Joseph Fourier (1768)
It was on this date, March 21, 1768, that French mathematician and physicist Jean Bapiste Joseph Fourier was born in Auxerre, the son of a tailor. Orphaned at age eight, Fourier was educated by the Benvenistes of the Convent of St. Mark, but abandoned Christianity. He accepted a military lectureship in mathematics at the Polytechnic. Fourier took a prominent part in promoting the French Revolution, and rose to great importance under Napoleon, who took him to Egypt as one of the leaders of his corps of Egyptologists. Napoleon later made him a baron and prefect of the Isère Départment.
Fourier is best known for beginning to describe the solution to the problems of heat transfer and vibrations: the Fourier transformation and Fourier's Law, named in his honor and dubbed “Fourier’s great mathematical poem” by Lord Kelvin. What we today know as the greenhouse effect was discovered by Fourier in 1824. After the fall of Napoleon, the Roman Catholic Church, with whom Fourier was never reconciled, saw to his persecution for his support of the leader. One account, written 40 years after the fact, makes the opposition during the restored French monarchy sound entirely political:
Thanks to political intrigue, the ministers of Louis XVIII. decided that one of the most learned men of France [Baron Fourier] should not belong to the Academy; that a citizen who enjoyed the friendship of all the most distinguished persons in the metropolis, should be publicly stricken with disapprobation!”*
Clerical opposition, however, was not enough to prevent his appointment to the French Academy of Sciences in 1822. Fourier was elected a foreign member of the Royal Swedish Academy of Sciences 1830 and also became a member of the British Royal Society.
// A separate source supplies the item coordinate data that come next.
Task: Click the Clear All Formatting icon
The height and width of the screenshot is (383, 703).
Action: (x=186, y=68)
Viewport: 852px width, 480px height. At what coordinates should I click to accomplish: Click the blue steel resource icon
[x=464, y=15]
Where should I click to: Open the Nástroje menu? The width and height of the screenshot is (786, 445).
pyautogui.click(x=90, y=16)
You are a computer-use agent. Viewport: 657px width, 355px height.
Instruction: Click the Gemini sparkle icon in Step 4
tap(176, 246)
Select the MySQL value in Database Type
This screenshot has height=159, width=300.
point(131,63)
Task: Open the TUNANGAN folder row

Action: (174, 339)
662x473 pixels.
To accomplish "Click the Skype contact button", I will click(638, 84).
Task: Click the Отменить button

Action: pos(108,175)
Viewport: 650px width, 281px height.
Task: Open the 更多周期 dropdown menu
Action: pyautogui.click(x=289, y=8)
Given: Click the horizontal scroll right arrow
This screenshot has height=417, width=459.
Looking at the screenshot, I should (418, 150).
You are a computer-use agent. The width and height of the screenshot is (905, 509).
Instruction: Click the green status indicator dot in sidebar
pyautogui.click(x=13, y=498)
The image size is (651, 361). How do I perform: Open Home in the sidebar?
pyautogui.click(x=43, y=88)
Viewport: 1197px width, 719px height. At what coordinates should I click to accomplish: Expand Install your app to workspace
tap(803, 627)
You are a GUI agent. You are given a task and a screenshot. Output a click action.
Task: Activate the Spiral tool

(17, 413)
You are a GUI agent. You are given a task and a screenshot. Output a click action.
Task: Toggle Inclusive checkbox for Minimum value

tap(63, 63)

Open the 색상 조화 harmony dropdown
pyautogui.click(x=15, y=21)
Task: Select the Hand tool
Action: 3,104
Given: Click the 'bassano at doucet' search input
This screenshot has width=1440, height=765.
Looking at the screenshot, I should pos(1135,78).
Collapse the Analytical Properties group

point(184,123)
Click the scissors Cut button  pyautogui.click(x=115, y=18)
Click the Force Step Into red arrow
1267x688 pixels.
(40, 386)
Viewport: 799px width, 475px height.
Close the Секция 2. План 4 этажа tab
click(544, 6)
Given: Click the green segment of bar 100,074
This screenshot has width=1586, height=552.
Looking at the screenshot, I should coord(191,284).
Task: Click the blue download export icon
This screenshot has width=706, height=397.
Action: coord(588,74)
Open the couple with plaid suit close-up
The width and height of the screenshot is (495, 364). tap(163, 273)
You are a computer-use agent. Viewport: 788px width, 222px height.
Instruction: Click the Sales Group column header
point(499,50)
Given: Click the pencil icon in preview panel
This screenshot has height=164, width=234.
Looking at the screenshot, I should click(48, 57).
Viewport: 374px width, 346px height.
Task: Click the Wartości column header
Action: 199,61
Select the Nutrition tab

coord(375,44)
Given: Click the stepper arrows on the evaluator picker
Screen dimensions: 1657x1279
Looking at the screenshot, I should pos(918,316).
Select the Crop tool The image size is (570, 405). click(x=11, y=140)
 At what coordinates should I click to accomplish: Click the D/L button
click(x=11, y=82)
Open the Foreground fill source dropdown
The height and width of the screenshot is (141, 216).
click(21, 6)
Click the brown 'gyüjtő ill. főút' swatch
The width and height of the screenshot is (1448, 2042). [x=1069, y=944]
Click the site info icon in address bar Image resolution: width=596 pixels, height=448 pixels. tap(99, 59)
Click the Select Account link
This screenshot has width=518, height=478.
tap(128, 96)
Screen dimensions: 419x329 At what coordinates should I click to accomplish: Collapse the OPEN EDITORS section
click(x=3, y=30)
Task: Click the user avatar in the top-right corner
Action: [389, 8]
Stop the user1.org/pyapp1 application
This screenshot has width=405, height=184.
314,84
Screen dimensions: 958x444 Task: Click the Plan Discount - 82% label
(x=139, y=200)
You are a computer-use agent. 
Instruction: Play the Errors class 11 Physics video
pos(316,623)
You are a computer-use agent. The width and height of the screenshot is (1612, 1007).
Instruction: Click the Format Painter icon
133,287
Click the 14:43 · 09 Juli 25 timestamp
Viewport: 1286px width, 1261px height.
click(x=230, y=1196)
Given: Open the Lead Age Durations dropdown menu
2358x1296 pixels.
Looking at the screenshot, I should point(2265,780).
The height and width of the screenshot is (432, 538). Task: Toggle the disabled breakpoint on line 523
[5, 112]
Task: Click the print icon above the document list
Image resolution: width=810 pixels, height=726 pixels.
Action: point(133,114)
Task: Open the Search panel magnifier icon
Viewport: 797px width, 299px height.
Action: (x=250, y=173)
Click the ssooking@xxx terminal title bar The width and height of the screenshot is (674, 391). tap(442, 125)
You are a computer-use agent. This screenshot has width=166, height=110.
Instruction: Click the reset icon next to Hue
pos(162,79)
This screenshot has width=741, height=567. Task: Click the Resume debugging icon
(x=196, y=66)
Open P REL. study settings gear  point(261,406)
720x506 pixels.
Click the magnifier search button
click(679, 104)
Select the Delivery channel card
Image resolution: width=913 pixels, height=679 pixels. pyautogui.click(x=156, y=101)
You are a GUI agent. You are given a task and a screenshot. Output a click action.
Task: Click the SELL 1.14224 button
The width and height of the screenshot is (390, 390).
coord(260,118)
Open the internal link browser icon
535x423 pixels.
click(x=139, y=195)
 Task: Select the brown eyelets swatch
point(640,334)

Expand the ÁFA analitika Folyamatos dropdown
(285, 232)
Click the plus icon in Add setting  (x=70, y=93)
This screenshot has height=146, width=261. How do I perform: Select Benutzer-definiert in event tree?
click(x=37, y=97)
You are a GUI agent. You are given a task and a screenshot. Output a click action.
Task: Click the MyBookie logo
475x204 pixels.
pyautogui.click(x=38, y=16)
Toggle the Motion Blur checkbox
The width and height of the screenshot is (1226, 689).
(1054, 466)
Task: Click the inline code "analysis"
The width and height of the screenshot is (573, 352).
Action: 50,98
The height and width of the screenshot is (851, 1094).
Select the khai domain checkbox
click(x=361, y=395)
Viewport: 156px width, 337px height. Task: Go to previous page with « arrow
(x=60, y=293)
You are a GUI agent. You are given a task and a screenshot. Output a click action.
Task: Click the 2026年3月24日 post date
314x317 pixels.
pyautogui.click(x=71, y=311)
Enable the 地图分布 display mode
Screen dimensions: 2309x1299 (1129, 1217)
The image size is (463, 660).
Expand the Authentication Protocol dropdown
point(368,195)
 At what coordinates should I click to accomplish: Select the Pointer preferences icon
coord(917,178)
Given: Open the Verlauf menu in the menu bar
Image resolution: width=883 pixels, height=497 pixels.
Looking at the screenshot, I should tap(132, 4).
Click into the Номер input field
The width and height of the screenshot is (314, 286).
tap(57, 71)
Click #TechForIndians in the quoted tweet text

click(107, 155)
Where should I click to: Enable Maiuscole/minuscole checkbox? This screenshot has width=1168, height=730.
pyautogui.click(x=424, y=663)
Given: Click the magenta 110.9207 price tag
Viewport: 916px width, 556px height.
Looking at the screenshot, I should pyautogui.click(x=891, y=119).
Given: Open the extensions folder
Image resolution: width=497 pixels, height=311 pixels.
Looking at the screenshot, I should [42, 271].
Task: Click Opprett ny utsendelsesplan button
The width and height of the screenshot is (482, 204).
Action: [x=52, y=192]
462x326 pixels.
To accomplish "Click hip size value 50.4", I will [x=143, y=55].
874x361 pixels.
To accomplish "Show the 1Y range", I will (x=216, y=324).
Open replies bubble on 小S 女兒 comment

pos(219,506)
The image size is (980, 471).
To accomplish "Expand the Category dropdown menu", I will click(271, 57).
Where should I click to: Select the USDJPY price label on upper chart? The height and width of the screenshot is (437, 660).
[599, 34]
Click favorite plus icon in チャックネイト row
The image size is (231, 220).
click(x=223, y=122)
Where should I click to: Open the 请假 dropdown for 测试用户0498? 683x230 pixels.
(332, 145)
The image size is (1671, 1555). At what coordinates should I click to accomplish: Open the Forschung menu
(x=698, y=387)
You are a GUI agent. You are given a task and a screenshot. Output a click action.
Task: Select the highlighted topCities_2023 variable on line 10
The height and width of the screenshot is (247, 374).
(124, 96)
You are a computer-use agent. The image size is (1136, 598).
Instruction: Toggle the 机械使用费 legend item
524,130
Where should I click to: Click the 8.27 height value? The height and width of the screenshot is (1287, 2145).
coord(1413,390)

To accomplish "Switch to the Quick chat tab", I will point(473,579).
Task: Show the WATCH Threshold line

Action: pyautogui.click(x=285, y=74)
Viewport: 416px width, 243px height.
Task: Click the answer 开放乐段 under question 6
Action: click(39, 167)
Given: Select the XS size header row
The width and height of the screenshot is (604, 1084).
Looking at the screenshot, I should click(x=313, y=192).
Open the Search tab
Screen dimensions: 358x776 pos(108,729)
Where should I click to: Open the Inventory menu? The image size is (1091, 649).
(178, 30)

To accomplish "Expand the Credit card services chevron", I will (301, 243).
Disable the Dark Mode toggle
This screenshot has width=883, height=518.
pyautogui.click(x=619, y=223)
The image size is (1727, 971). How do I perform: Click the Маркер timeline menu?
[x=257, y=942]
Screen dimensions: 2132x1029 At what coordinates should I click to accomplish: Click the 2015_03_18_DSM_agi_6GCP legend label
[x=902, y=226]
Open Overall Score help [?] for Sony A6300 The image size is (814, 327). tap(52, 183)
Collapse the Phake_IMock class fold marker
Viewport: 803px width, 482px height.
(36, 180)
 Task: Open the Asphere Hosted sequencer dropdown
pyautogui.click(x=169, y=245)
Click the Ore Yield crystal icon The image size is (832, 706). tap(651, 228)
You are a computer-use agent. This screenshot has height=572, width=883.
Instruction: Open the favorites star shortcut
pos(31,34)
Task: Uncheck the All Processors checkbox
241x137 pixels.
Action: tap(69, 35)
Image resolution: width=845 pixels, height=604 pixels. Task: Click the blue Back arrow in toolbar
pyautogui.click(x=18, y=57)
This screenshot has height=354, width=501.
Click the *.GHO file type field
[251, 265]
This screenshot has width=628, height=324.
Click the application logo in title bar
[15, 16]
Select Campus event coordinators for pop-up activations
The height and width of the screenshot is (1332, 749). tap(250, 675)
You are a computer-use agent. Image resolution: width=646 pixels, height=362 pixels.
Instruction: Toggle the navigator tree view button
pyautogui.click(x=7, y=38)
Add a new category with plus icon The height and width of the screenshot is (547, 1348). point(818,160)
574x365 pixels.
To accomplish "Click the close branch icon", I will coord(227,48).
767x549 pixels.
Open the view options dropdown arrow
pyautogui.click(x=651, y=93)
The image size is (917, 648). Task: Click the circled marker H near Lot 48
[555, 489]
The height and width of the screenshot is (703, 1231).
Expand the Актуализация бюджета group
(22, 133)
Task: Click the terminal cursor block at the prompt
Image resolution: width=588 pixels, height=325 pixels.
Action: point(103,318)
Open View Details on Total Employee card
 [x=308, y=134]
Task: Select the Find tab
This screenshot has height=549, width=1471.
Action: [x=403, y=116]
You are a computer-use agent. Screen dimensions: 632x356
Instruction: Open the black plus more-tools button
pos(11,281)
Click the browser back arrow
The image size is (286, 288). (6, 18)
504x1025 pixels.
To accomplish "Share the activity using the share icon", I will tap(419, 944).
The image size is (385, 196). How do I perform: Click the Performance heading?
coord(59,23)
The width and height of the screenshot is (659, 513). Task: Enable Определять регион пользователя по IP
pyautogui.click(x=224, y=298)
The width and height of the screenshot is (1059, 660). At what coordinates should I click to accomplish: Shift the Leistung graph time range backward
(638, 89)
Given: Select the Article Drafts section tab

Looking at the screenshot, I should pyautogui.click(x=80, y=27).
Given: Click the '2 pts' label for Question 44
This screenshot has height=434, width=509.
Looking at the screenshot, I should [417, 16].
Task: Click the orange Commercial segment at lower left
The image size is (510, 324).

His Analytic Theory of Heat (1822) is counted a classic in physical science and he is also noted for his collation of the classic Description de l’Égypte (“Description of Egypt”; 1809-1829), the landmark scientific description of ancient and modern Egypt as well as its natural history.
Fourier died on 16 May 1830 and was buried in the Père Lachaise Cemete in Paris, in a tomb decorated with an Egyptian motif. It was Baron Joseph Fourier who wrote, “Mathematical Analysis is as extensive as nature herself.”
*Biographies of Distinguished Scientific Men by François Arago, 1857; found at the Project Gutenberg site.